Nightborn

Nightborn

Screenplay by Theresa Cheung · Feature film · Psychological thriller / supernatural

Psychological thriller Supernatural Dreams In active development
Elevator pitch

A Jungian dream psychologist begins appearing in thousands of strangers' nightmares across the world. As reports flood in and her own dreams turn violent, she must uncover the hidden force linking their subconscious minds before it consumes her sense of self. Caught between the rational world of academia and a spreading psychic contagion, she is forced to confront the possibility that consciousness itself can go viral.

Logline

When a dream psychologist realises she is the recurring figure in thousands of people's nightmares, she races to understand the synchronicity connecting them all before a viral psychic presence wipes out her identity from the inside.

Synopsis

Dr Elin Hart is a Jungian analyst and lecturer who has built her career on decoding symbols in dreams. She leads a small sleep research unit at a London university, where volunteers are monitored overnight and interviewed about their dreams. Her world is rational, structured and grounded in the idea that the unconscious speaks in metaphors that can be gently interpreted.

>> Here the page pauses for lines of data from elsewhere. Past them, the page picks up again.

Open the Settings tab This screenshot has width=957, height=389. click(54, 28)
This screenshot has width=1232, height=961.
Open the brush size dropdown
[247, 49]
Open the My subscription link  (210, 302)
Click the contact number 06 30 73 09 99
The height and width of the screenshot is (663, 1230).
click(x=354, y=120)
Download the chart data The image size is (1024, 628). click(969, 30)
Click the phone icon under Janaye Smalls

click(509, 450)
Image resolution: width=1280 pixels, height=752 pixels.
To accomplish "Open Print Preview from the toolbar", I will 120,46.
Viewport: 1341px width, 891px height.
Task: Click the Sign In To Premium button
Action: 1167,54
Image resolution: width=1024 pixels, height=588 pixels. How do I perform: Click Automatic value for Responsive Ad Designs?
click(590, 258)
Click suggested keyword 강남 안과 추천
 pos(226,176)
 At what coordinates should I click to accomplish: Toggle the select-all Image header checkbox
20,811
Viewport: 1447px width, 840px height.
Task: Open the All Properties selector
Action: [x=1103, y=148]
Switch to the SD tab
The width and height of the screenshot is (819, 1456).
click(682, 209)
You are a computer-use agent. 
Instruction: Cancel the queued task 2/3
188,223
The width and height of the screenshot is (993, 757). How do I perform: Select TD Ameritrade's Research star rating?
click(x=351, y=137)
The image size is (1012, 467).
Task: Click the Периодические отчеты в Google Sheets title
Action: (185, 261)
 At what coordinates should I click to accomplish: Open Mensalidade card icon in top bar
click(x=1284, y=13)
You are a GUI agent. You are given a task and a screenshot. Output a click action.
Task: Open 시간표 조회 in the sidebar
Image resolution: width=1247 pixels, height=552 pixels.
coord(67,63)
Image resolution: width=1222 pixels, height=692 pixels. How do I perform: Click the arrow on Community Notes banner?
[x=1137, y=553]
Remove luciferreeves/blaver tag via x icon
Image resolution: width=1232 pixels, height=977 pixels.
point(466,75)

The story begins when a viral thread appears online. People from different countries start sharing eerily similar nightmares. They describe a woman standing at the end of a corridor, always in shadow, always watching. As the posts multiply, one detail stands out. Someone has sketched her face. It is unmistakably Elin's.

At first she dismisses it as coincidence. The internet amplifies patterns that are not there. Then her own patients begin describing the same figure. A woman who feels familiar, who sometimes speaks with Elin's voice. A podcaster invites her on to discuss the phenomenon as a curiosity. During the live recording the host reveals listener emails from as far away as Brazil and India, all describing the same recurring woman in their dreams.

Elin's grip on normality begins to slip. She starts experiencing intrusive flashes of other people's nightmares while awake. A flooded city. A burning library. A child standing on a railway platform as a train rushes past. The images feel borrowed, as if she is scrolling through a feed of private terrors. Her colleagues assume stress. Online, however, the phenomenon is christened Nightborn and takes on a life of its own.

As the research unit begins to study the pattern, they discover an unsettling layer. Many of the dreamers share no demographic links yet their dreams contain the same obscure symbols and phrases drawn from Jung's writing and Elin's own lectures. Someone, or something, is stitching together fragments of her work inside the global unconscious. A data scientist on the team maps the spread of the dreams and finds that they behave like an infection curve. New clusters flare up along social networks but also in places with no internet access at all.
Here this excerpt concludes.